# Trials and tribulations with Linuxulator



## VucanRidr (Dec 24, 2021)

I am posting this again with the complete story of my actions in trying to get the Linuxulator to work with GUI apps (like glxgears) or the application I am trying to get working. What follows is a bug report that I filed, which the devs said sounded more like a support request. 

In any case, I am hoping someone can help me to get this working. According to this page, Kerbal is playable in Steam. Do I just need to go out and buy steam, or is that an indicator that the GOG version of the same code should work on FreeBSD and I am just not going about it right?

I have tried several times and several ways to run the GOG version of Kerbal Space Program on the Linuxulator. I have read the documentation several times and it feels like there are missing steps that are not in the documentation. I have tried the following:

* Installed the entirety of the linux-c7 packages and attempted to run the app, and the binary seems to hang in the terminal window, but the graphics never appear, and I am unable to ctrl-c out of it.

* Installed Ubuntu 20.04 in /compat/ubuntu, installed my username with the same UID/GID as my userid as on the FreeBSD side, and had the same behavior as with linux-c7.

* Installed Debian Bullseye, then converted it to Devuan Chimaera (to eliminate the issue of systemd) in /compat/devuan, set up user in the same way as ubuntu above. Same result.

I currently have /compat/linux (c7) and /compat/devuan.

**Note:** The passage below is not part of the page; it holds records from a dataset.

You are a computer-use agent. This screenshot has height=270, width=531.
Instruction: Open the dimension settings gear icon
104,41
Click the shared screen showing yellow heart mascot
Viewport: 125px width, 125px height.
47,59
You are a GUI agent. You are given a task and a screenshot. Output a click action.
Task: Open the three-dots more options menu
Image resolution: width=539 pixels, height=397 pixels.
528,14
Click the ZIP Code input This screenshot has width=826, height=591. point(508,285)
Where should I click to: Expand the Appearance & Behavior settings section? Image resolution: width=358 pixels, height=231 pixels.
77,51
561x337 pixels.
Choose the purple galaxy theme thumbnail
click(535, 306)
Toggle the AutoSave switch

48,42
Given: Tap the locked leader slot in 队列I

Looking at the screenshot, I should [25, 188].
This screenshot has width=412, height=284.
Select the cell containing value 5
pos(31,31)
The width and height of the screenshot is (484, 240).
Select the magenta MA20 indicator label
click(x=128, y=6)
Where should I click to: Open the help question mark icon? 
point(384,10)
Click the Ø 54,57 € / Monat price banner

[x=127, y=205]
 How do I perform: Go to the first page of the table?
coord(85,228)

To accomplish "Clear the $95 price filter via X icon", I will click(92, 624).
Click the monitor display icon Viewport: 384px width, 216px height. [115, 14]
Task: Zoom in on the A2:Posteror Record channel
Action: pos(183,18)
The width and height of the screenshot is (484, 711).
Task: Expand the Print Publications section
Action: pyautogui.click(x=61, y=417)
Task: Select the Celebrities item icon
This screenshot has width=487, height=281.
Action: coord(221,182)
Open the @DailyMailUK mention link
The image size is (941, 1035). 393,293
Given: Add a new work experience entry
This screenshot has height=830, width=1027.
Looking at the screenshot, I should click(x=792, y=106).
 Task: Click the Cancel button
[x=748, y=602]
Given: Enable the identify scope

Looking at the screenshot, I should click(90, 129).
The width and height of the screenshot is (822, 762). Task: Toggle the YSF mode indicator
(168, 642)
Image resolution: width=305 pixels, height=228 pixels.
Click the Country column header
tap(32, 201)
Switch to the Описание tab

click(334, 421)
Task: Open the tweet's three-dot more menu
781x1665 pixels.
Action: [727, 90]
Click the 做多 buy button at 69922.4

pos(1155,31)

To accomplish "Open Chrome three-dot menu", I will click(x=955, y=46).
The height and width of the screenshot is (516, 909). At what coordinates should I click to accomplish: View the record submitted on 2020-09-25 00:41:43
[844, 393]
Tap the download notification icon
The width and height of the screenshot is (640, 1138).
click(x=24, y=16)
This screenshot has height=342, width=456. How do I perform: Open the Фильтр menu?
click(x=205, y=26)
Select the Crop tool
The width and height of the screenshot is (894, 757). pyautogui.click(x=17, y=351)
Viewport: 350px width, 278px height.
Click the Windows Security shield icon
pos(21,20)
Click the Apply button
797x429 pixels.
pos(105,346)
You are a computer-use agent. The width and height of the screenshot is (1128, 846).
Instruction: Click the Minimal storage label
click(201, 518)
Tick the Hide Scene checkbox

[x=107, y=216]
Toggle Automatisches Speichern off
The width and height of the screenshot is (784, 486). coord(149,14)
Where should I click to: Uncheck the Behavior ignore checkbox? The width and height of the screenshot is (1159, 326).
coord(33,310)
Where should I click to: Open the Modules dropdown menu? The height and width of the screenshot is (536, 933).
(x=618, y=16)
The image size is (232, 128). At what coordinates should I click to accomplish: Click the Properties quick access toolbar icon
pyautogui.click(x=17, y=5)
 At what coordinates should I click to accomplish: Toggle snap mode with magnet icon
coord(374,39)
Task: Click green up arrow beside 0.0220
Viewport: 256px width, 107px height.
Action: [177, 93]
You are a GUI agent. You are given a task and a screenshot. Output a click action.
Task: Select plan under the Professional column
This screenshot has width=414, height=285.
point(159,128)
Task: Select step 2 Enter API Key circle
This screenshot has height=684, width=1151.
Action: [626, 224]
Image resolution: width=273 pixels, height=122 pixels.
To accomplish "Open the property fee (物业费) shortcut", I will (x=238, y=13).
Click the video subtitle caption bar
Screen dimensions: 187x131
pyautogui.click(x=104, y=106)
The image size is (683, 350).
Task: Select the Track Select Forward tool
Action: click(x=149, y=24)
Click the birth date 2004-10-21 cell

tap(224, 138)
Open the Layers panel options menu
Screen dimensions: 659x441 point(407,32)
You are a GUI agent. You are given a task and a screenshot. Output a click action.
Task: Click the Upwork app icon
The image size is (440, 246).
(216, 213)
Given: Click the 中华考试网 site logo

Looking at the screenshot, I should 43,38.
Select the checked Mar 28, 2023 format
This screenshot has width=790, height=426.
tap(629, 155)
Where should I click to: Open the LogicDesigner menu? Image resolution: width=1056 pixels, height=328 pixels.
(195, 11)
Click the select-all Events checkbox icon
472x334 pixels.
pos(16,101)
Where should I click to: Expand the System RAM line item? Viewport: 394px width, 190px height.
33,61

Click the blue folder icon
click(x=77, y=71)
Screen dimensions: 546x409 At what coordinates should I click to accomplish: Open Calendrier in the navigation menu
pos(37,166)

I also set up an ubuntu jail as well as a devuan jail. On both of those, I installed Kerbal in the jail, when I try to run glxgears or the KSP binary, I get:

storm@brahms:/var/log$ glxgears
X Error of failed request:  BadValue (integer parameter out of range for operation)
  Major opcode of failed request:  151 (GLX)
  Minor opcode of failed request:  3 (X_GLXCreateContext)
  Value in failed request:  0x0
  Serial number of failed request:  31
  Current serial number in output stream:  32

I posted the jail issue to the forum, and was told that ssh X forwarding does not support 3d graphics through the tunnel. But why can I not get either glxgears or kerbal to run from within

Can 3d graphics be run through the linuxulator? If so, how can I get kerbal tp run? The Linux box I am running it on currently has a mobile i7, 16GB of RAM and Intel graphics. My FreeBSD box has a full i7, 32GB of RAM and an nVidia GTX780Ti.


----------



## shkhln (Dec 25, 2021)

VucanRidr said:


> In any case, I am hoping someone can help me to get this working. According to this page, Kerbal is playable in Steam. Do I just need to go out and buy steam, or is that an indicator that the GOG version of the same code should work on FreeBSD and I am just not going about it right?


What do you think? What does the third cell in the row say?


----------



## VucanRidr (Dec 26, 2021)

shkhln said:


> What do you think? What does the third cell in the row say?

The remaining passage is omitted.